**Records shown:**
Begin
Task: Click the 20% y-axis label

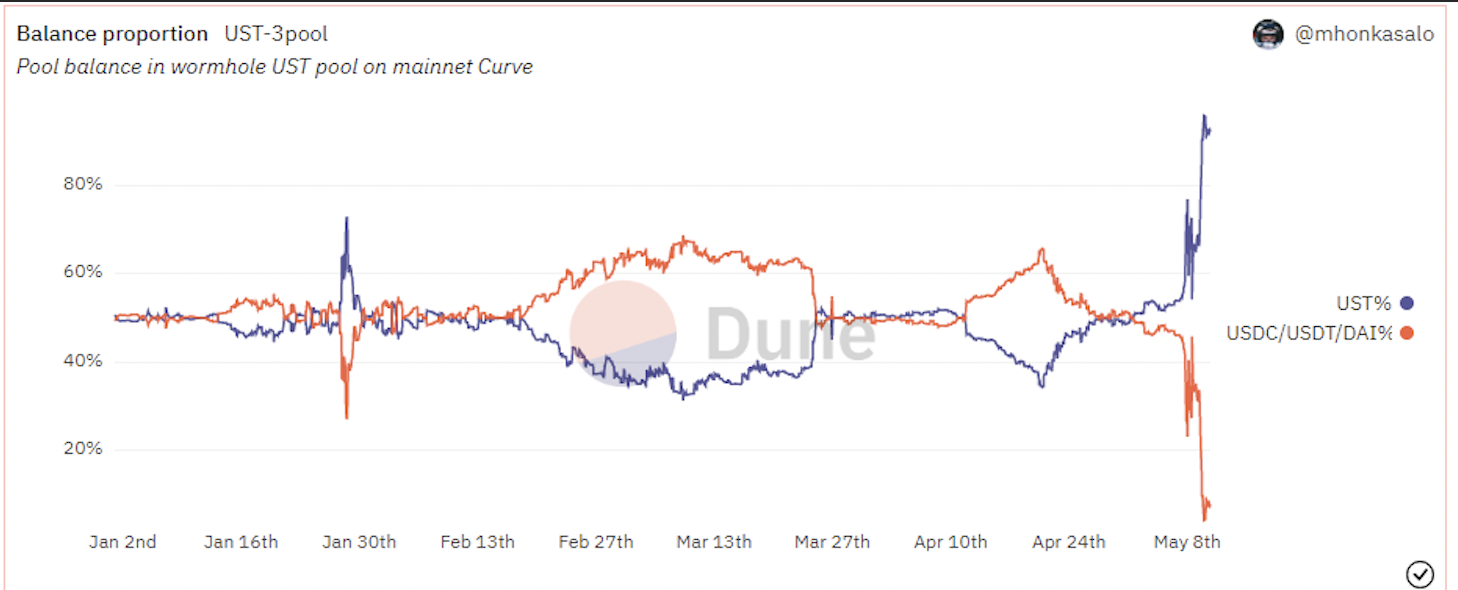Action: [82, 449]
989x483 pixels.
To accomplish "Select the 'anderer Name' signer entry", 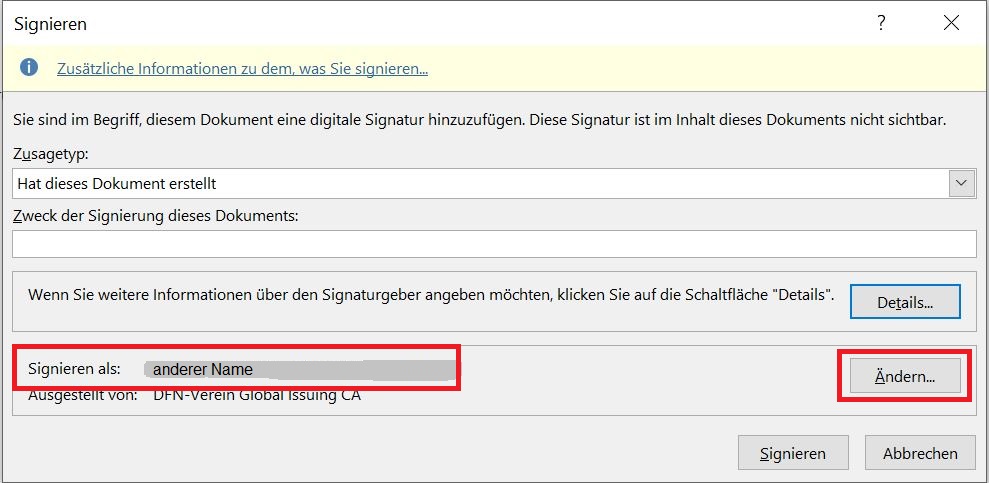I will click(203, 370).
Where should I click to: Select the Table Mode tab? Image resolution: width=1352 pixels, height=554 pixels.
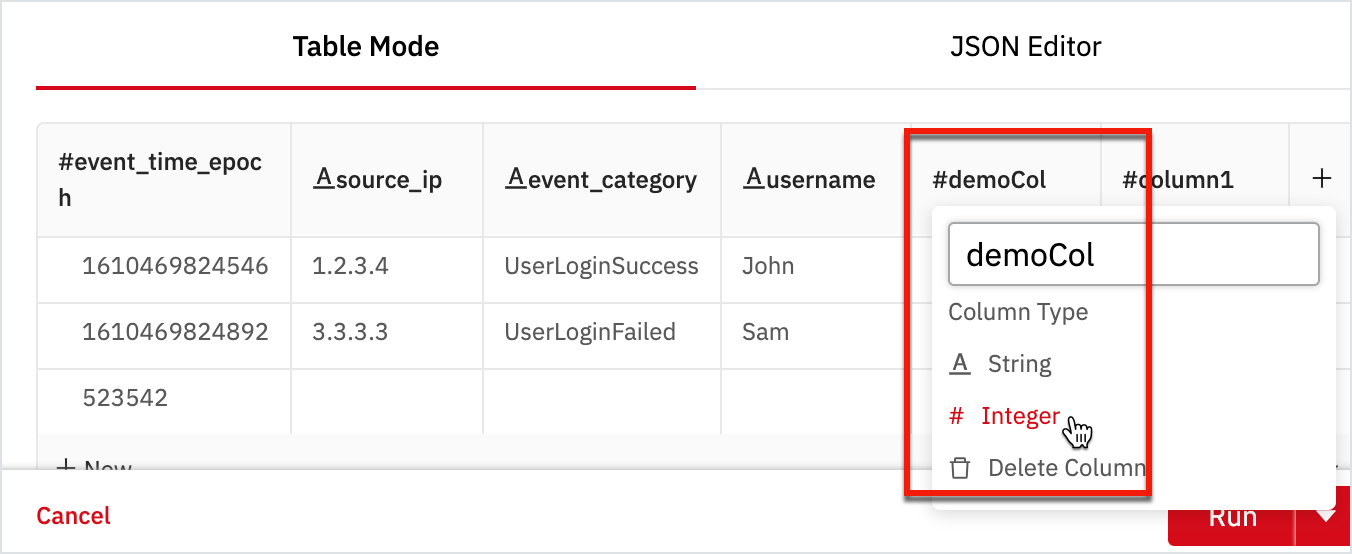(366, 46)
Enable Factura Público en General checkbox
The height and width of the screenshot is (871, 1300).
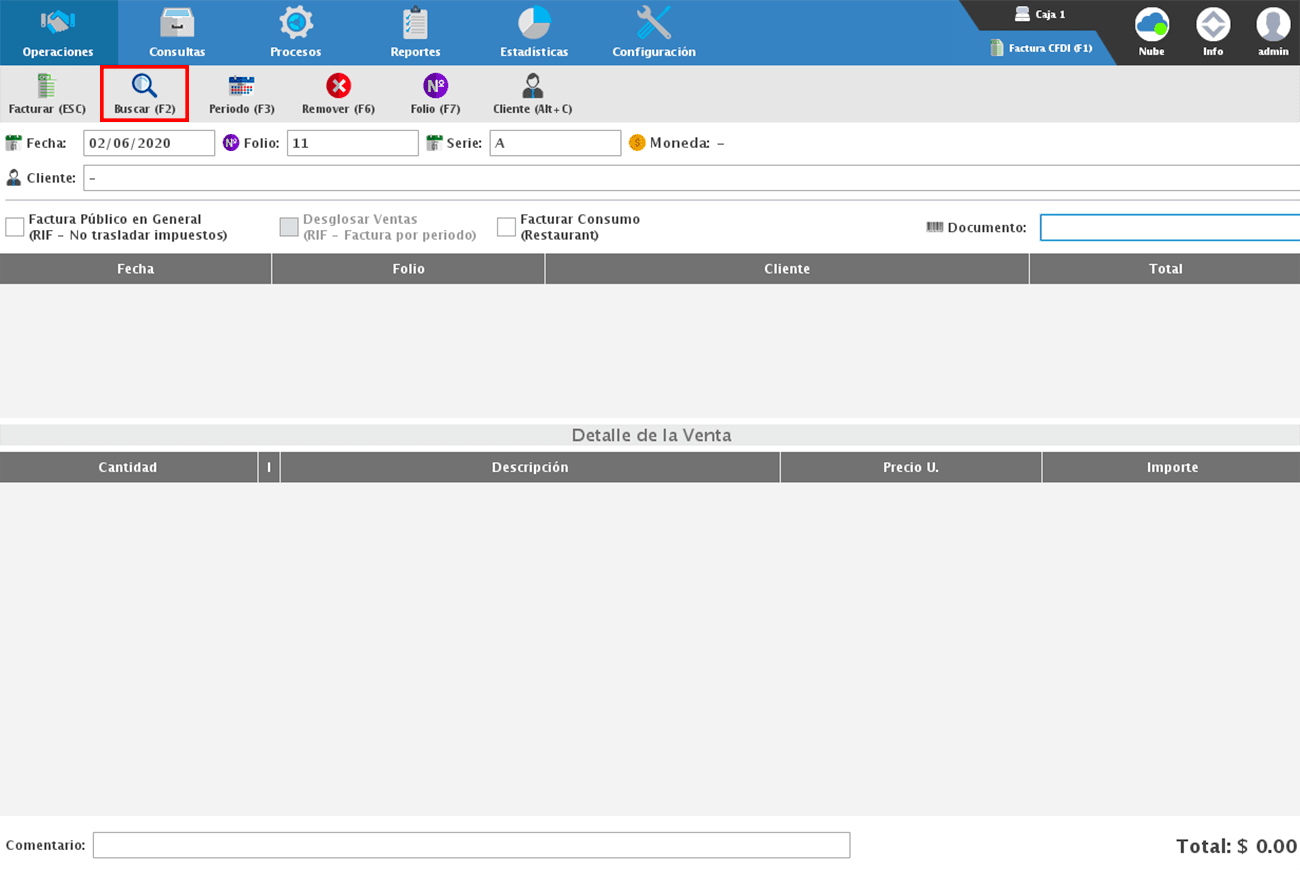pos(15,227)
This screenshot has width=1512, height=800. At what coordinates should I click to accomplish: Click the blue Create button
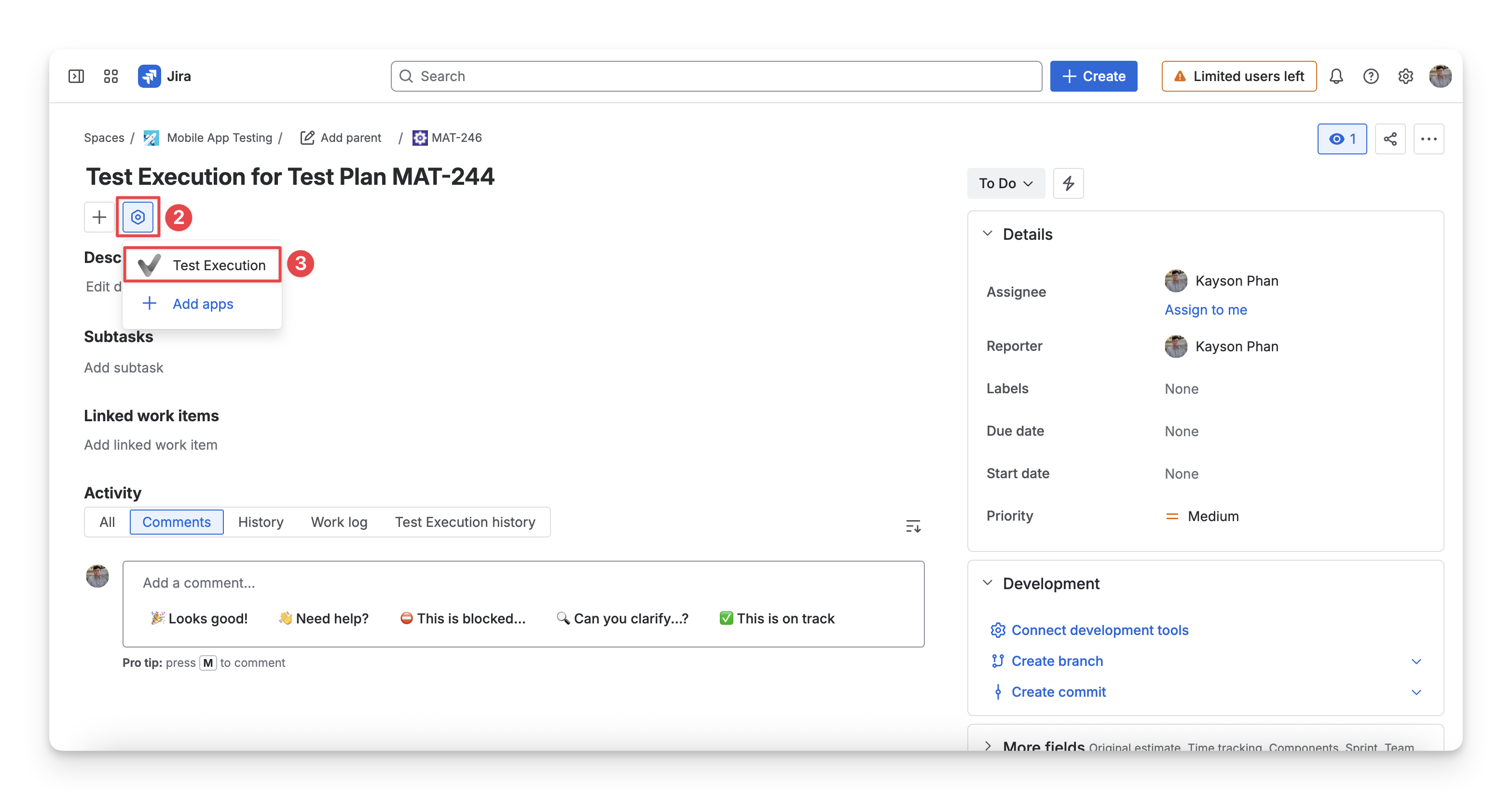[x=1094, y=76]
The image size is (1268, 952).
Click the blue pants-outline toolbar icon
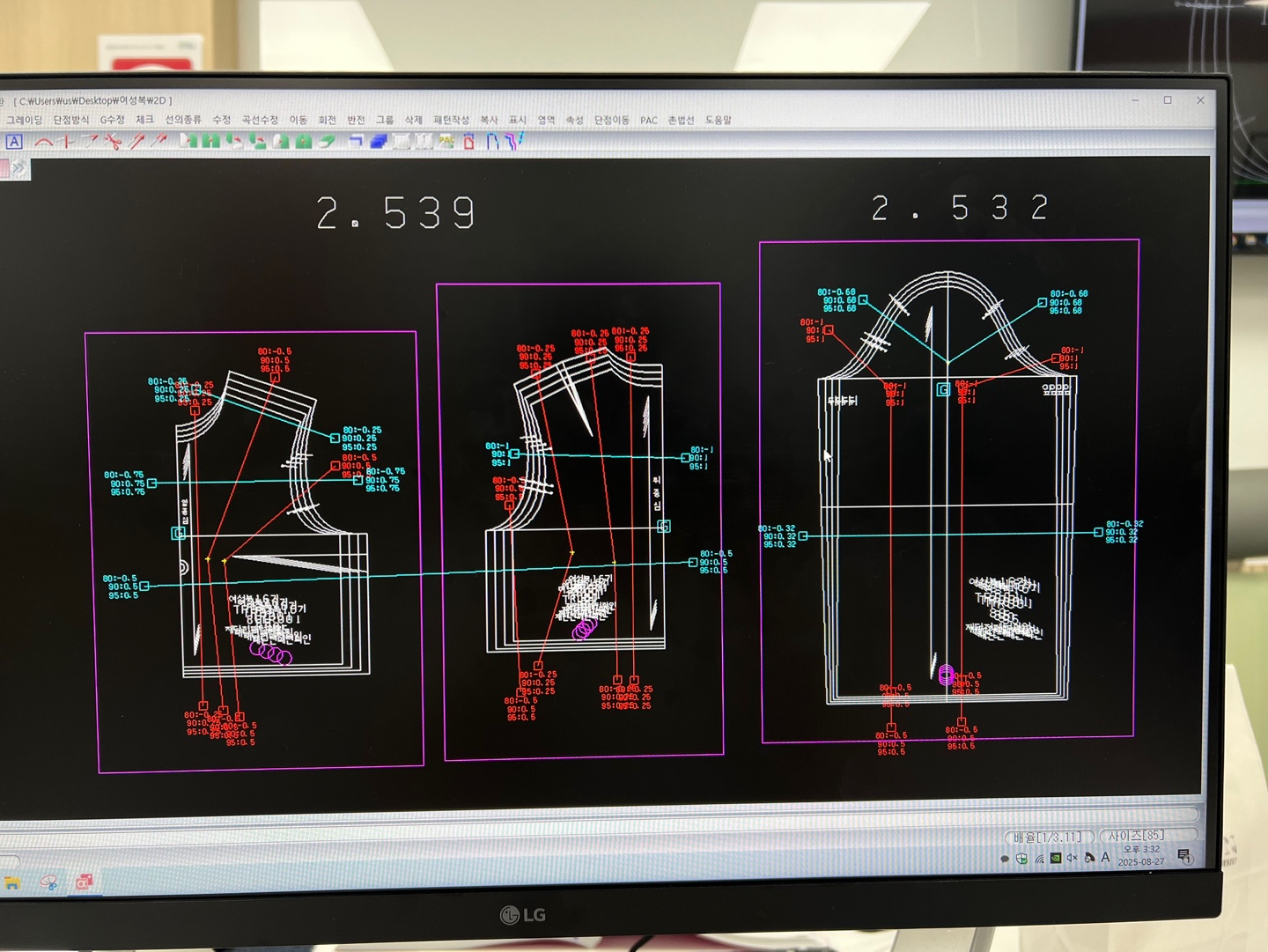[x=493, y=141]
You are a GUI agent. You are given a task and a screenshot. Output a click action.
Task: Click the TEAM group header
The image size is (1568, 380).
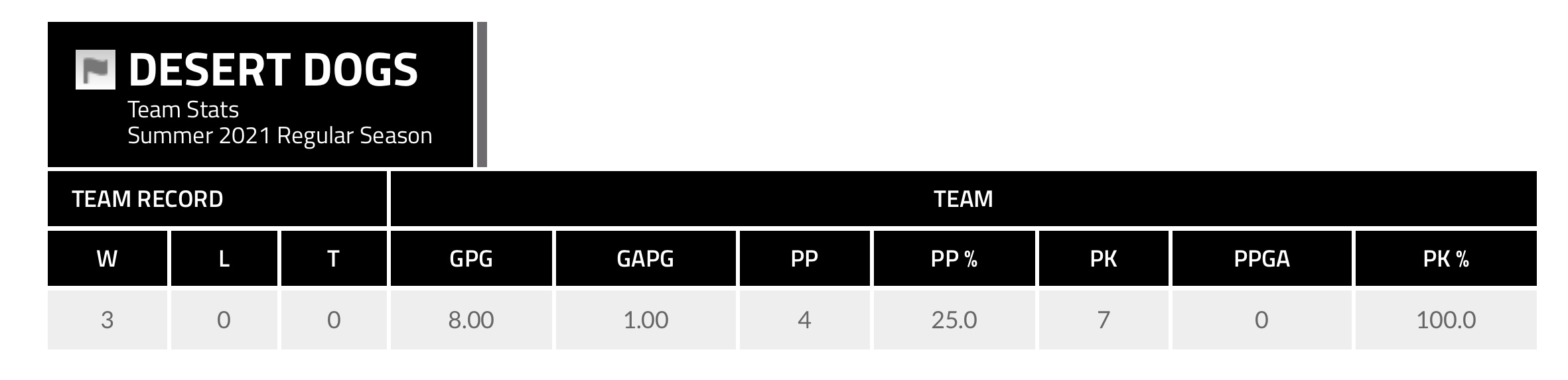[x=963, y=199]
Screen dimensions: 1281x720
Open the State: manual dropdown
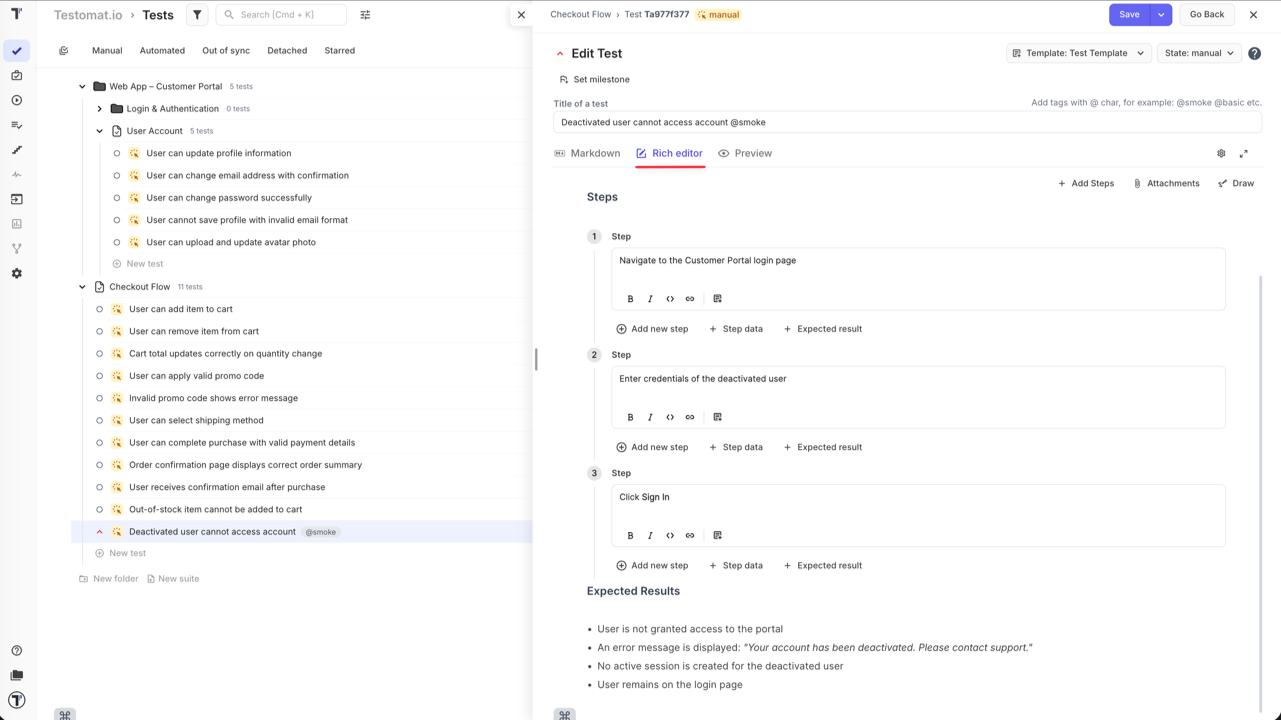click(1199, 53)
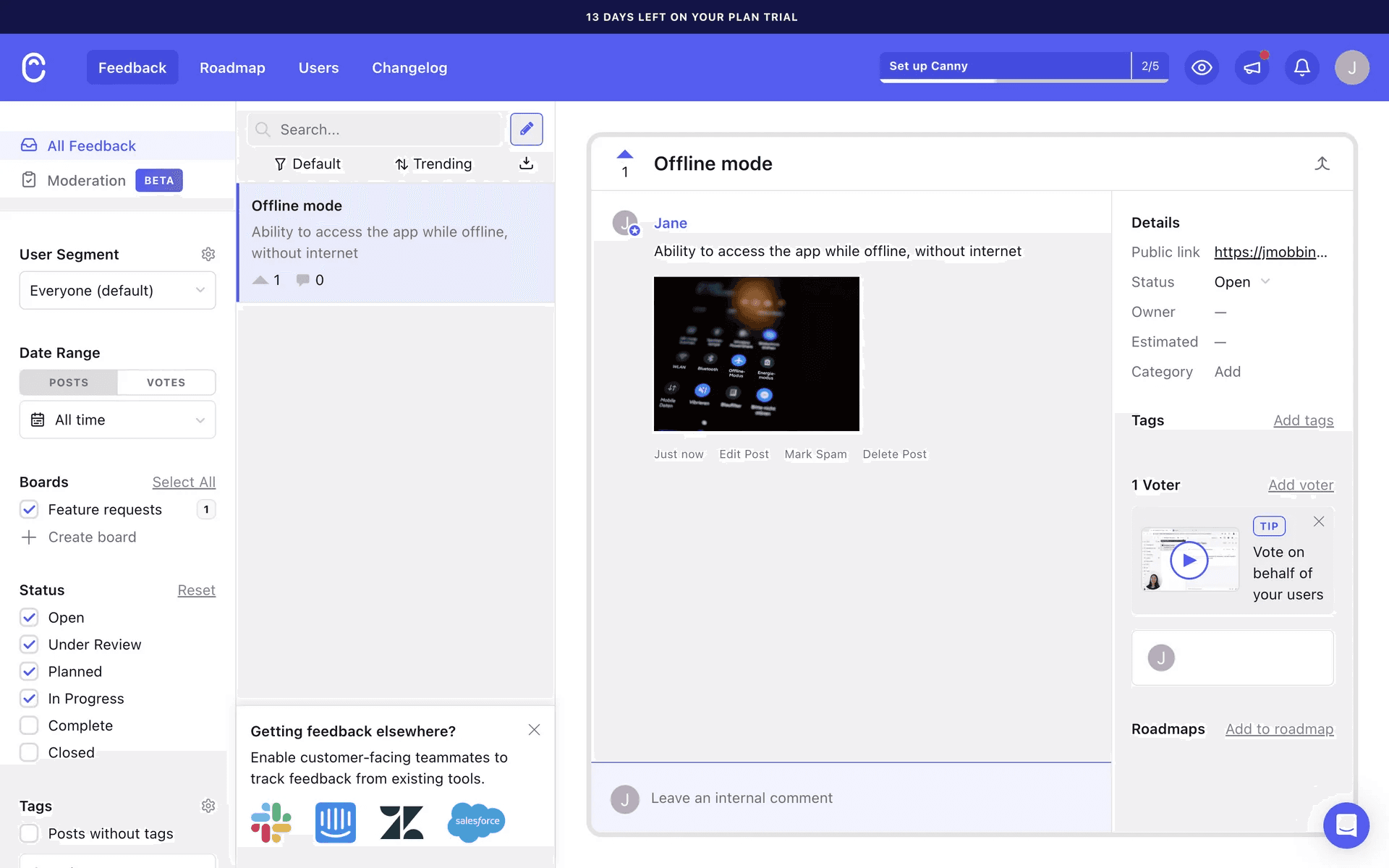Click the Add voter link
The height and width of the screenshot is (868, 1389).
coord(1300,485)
End
**Task description:**
Please pull out every line of the data above that contains the string "pixels". Case matters.

**Answer to the exercise:**
989x483 pixels.
Where should I click to: Select the Table Mode tab? Image resolution: width=1352 pixels, height=554 pixels.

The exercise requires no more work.